2. Is there a moral equivalence between the US and Imperial Japan? Certainly not on the scale of imperial ambition and plan for systematic killing and acts of genocide. But as an act produced by scientific rational calculation of how to achieve an end, and allowing the deliberate killing of innocent women and children — the bombing of Hiroshima evinces the disturbing trend of thinking and acting that characterizes the modern technological state. Human life is no longer sacred; moral law is subordinated to efficiency. The culture of death takes its root here. Paul Ramsey calls this type of reasoning “totalitarian” because it reduces the human person and society into its totalistic calculations: “At stake in preserving this distinction [combatant/non-combatant] is not only whether warfare can be kept barely civilized, but whether civilization can be kept from barbarism.  Can civilization survive in the sense that we can continue in political and military affairs to act civilized, or must we accept total war on grounds that clearly indicate that we have already become totalitarian – by reducing everyone without discrimination and everyone to the whole extent of his being to a mere means of achieving political and military goals?  Even if an enemy government says that is all its people are, a Christian or any truly just man cannot agree to this.” (Paul Ramsey, The Just War) But we did just that to the Japanese residents of Hiroshima and Nagasaki.

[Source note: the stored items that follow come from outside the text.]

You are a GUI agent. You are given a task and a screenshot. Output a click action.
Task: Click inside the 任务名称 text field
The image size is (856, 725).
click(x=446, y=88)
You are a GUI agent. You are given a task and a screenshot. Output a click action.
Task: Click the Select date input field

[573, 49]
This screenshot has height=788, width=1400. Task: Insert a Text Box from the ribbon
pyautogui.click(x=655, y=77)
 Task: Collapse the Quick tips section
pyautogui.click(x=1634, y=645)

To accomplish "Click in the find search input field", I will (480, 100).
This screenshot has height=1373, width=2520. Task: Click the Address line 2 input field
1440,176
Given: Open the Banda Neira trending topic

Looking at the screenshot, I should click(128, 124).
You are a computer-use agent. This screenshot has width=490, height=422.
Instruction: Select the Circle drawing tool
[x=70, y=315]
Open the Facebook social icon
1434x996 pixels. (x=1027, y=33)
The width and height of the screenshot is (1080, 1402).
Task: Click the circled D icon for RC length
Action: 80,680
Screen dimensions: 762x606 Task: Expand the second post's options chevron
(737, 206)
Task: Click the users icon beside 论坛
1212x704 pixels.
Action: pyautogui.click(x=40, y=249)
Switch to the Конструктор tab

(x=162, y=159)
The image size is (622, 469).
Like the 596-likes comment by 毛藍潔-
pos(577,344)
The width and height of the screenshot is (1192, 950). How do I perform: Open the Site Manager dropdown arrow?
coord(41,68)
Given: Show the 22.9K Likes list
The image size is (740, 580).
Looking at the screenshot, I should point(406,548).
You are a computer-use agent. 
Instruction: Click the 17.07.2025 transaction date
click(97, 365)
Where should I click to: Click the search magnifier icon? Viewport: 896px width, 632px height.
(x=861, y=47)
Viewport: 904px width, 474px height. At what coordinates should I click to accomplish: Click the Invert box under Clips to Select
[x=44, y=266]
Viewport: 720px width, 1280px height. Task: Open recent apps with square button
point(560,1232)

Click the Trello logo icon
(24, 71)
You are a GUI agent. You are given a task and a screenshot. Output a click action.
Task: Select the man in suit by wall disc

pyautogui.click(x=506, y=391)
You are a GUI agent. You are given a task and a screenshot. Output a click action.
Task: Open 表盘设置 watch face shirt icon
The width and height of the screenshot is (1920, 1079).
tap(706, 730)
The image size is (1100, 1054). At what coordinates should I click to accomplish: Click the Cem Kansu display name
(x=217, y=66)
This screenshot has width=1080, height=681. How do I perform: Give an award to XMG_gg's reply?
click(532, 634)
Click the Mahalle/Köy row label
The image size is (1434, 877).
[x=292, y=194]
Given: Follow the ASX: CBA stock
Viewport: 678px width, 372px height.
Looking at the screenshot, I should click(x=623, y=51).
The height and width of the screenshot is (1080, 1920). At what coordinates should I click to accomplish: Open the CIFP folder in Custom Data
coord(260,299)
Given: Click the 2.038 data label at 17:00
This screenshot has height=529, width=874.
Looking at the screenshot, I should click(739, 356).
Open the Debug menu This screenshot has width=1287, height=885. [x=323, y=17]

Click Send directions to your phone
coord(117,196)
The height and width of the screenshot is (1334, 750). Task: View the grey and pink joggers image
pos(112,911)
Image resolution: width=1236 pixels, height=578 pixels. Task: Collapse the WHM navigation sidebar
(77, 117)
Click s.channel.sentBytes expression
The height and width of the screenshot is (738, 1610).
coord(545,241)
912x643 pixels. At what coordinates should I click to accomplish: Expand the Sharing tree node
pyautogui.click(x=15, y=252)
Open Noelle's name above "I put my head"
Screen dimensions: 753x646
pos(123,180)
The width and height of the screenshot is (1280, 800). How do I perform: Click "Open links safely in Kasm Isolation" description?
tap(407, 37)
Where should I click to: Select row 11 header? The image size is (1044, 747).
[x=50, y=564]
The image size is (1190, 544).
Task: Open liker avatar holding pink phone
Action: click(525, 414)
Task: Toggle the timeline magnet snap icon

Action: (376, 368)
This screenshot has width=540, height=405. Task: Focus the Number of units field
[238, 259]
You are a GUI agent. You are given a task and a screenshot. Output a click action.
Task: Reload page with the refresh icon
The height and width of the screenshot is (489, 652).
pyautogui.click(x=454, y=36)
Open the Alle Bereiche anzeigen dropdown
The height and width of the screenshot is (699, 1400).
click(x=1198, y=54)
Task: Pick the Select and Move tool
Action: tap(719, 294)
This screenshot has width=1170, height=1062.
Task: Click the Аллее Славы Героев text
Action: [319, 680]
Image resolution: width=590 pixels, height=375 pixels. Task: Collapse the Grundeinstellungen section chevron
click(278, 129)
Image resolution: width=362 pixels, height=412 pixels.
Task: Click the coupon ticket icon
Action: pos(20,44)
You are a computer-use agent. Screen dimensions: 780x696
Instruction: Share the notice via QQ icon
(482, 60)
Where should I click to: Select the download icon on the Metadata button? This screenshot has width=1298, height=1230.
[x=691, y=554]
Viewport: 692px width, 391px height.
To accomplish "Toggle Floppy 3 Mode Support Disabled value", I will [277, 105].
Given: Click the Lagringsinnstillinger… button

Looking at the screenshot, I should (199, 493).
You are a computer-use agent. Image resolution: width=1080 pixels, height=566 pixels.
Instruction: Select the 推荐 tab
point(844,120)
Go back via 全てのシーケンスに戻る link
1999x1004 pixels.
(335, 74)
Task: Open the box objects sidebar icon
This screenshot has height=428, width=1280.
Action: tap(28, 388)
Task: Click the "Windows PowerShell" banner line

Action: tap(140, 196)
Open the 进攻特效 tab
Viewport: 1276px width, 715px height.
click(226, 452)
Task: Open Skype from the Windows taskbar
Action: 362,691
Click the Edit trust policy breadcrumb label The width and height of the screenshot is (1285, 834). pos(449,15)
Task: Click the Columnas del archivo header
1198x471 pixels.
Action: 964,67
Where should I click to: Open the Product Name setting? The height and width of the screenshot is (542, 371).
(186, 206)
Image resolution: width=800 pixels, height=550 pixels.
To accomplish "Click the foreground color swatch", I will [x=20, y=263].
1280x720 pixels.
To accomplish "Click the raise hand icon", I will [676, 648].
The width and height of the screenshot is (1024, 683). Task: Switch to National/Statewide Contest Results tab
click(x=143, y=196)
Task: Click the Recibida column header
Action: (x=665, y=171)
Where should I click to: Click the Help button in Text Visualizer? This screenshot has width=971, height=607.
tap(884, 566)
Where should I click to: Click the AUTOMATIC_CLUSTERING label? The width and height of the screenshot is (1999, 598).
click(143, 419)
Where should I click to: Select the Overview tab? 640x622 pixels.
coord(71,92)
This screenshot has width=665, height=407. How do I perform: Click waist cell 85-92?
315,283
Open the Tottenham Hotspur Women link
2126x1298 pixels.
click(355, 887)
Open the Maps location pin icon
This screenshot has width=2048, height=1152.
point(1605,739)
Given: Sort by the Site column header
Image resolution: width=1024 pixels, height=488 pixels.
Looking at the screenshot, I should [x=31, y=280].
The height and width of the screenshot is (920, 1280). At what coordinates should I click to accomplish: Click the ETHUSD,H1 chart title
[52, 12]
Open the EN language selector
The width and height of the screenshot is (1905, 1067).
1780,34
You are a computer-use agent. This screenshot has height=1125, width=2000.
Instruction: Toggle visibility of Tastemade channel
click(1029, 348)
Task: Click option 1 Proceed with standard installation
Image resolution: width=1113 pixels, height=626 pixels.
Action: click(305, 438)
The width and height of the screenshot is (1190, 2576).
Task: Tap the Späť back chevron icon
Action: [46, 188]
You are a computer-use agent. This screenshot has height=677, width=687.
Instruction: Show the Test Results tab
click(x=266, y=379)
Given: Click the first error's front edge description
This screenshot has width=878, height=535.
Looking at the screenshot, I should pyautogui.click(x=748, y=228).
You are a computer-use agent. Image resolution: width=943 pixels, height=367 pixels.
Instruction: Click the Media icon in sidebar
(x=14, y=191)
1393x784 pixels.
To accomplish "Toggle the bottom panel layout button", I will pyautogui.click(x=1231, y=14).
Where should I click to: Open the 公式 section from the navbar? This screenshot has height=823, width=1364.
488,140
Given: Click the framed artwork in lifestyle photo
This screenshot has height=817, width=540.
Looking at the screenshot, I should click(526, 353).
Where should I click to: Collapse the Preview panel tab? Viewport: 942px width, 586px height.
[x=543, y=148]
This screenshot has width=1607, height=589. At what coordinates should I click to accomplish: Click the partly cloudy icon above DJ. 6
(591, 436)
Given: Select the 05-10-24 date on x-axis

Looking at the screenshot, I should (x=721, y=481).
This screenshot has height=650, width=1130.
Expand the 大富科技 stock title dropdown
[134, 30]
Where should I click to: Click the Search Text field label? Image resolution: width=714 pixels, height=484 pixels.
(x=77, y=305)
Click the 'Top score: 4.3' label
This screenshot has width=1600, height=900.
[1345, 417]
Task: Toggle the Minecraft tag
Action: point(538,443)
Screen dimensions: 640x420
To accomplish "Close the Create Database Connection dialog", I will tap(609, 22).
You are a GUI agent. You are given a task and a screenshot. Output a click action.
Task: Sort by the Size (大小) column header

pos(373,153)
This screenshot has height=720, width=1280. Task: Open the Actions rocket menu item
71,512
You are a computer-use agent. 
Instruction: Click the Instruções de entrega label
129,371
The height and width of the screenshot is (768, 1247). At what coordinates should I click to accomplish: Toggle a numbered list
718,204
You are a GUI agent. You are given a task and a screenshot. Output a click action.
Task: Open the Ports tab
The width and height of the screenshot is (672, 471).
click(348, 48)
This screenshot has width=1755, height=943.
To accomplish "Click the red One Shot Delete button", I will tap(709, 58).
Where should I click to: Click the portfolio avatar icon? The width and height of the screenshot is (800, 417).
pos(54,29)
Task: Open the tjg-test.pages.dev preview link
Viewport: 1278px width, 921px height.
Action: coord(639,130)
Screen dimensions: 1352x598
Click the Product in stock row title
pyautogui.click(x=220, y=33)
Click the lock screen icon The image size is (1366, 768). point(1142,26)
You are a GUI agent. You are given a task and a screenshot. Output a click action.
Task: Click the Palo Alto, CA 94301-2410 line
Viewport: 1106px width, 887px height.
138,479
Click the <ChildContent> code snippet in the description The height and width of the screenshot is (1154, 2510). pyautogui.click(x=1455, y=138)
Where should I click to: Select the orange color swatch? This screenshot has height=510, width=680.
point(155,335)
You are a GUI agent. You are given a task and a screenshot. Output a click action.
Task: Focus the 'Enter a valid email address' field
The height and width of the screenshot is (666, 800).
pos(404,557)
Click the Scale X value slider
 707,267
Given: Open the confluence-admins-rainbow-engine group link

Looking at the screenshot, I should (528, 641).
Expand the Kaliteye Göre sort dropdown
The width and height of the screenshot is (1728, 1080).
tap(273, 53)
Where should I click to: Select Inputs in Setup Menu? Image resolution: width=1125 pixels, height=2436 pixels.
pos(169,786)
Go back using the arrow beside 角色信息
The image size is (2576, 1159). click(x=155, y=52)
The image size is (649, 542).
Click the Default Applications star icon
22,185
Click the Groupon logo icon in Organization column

3. With Pope John Paul II, we should appeal to the young people “to create a new future of fraternity and solidarity; let us reach out towards our brothers and sisters in need, feed the hungry, shelter the homeless, free the downtrodden, bring justice where injustice reigns and peace where only weapons speak. Your young hearts have an extraordinary capacity for goodness and love; put them at the service of your fellow human beings.” We should read to them the letters of Tolkein. In 1941, in the midst of the war and much personal suffering, Tolkien wrote to his son Michael as follows: “Out of the darkness of my life, so much frustrated, I put before you the one great thing to love on earth: the Blessed Sacrament. There you will find romance, glory, honor, fidelity, and the true way of all your loves on earth.”

4. Religious conversion and education are the way to change the world, if it is to be changed. Here we can quote Solzhenitsyn (Templeton Address, 1983):

To the ill-considered hopes of the last two centuries, which have brought us to the brink of nuclear and non-nuclear death, we can propose only a determined guest for the warm hand of God, which we have so rashly and self-confidently spurned.


  1. There was a time when I agreed, albeit uncomfortably, with the bombings of Hiroshima and Nagasaki. But being exposed the the Just War tradition began to make me think differently. Then I read G.E.M. Anscombe's critique of the honoring of President Truman and that ended all agreement with that action.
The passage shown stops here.